A ratom is the name the community gave to the atom-like mutable state provided by Reagent. Each time a ratom is modified, rendering functions that dereference it will be automatically refreshed by Reagent.

 

One single state to rule them all

The usual design with Reagent consists in having a single ratom state for the whole Single Page Application. This design works great in combination with figwheel, the must have lein plugging to hot reload code while coding.

If you are not accustomed to Reagent yet, this one single state design might seem a bit awkward or even plain bad to you. It is actually quite reasonable if you look at it from a data-base perspective:

  • The single ratom represents the data-base for the application
  • Reactions represents views on the data-model (projections, unions, etc.)
  • The application queries these data-base views to get useful data
  • The application runs transactions (swap!) on the DB to update the data

Having a single state also helps dealing with time. It is easier to deal with coordination when there is no need for coordination. It might not be the best fit for all applications, but it will suit for our Tribolo game.

 

High level architecture


Now that we know what we have to build, and know more about Reagent, we can discuss the overall architecture of the game we will build.

The purpose of this architecture exercise is not to go deep into the details and set things into stones.

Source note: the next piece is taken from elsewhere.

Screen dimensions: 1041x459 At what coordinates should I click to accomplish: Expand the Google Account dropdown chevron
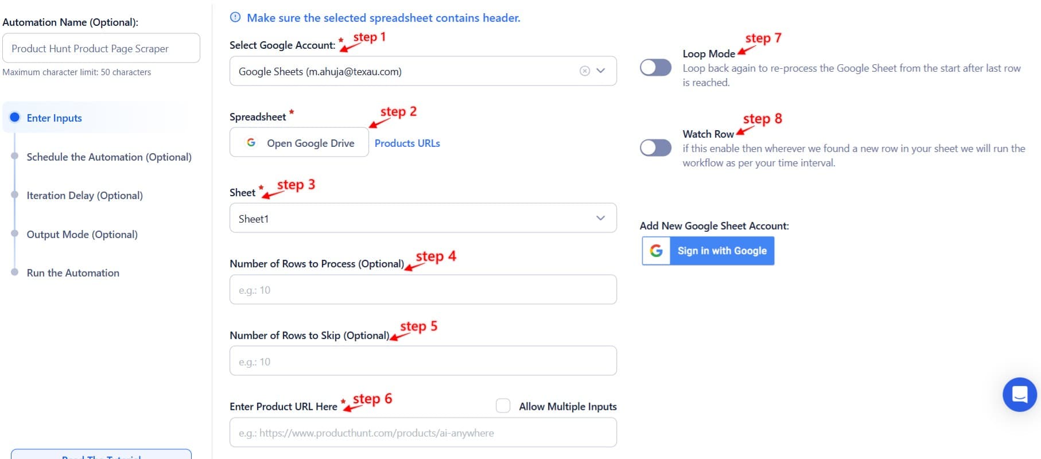click(601, 71)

Instead, it is to define “code zones”, along with the relations and the interaction patterns between these zones.

We define these zones to help us divide our tasks in small bits (problem decomposition) and also to enforce structurally some constraints that will help us better reason about and test our program.

 

Identifying responsibilities

Our game will have to deal with several different responsibilities. We list them below with their corresponding short description:

  • Rendering: transforming the current game state into HTML and SVG
  • Game logic: the rules governing transitions between game states
  • AI logic: selection of the best next move for an AI player
  • Store: the in-memory data-base holding the application state
  • Game loop: coordination and control of the different aspects

Each of these responsibilities will require further design refinement, which we will go through when the time comes to dive into each of them.

 

Responsibilities dependencies

In order to keep the game under control both in terms of design and testability, we will impose ourselves some reasonable constraints in terms of design:

  • The game logic is not allowed any dependency (on rendering, AI or store)
  • The AI logic might depend on the game logic but nothing else
  • The rendering should not depend the game loop
  • Assembling the elements (dependency) is the job of the game loop

Given the set of constraints we listed above, we can select our target architecture as something very close to the usual model-view-controler:

  • The game loop plugs the rendering with the ratom of the store
  • The game loop listens the GUI and triggers game logic and AIs
  • The game loop transmits the effect of game transitions to the store

This translates into the following ASCII Art diagram of interaction:

   Store ----------------> Rendering ---------------> Reagent
     ^      (reaction)         ^      (send hiccup)
     |                         |
     |                         | (listen)
     |       (update)          |
     \-------------------- Game loop
                               |
                               |
     ,-------------------------| (use to update store)
     |                         |
     v                         v
 Game logic <-------------- AI logic

 

The plan for our next posts


In this post, we described the rules of the game and covered the overall architecture we will follow to realize it.

Because it is dangerous to jump onto an architecture without second thoughts, our next post will go through a proof of concept of the architecture on a smaller game. We will implement a simple tic-tac-toe using it, to explain the architecture in more details, and see how it works.

The next posts will then dive deep into each of the responsibilities, one by one, covering them into enough details to reproduce them, until the game is done.